─── SUPPLIED MATERIAL ───
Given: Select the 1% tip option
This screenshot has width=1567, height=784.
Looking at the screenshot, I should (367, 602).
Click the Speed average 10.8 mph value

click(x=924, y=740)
───
─── SUPPLIED MATERIAL ───
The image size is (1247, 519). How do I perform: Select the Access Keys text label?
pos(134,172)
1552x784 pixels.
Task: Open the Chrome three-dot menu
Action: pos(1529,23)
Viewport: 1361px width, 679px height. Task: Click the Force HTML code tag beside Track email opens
───
§ EXERCISE BRIEF: Above are the lines; repeat exactly the ones from the line containing "The image size" down to the line containing "Viewport: 1361px width, 679px", both inclusive.

§ TASK ANSWER:
The image size is (1247, 519). How do I perform: Select the Access Keys text label?
pos(134,172)
1552x784 pixels.
Task: Open the Chrome three-dot menu
Action: pos(1529,23)
Viewport: 1361px width, 679px height. Task: Click the Force HTML code tag beside Track email opens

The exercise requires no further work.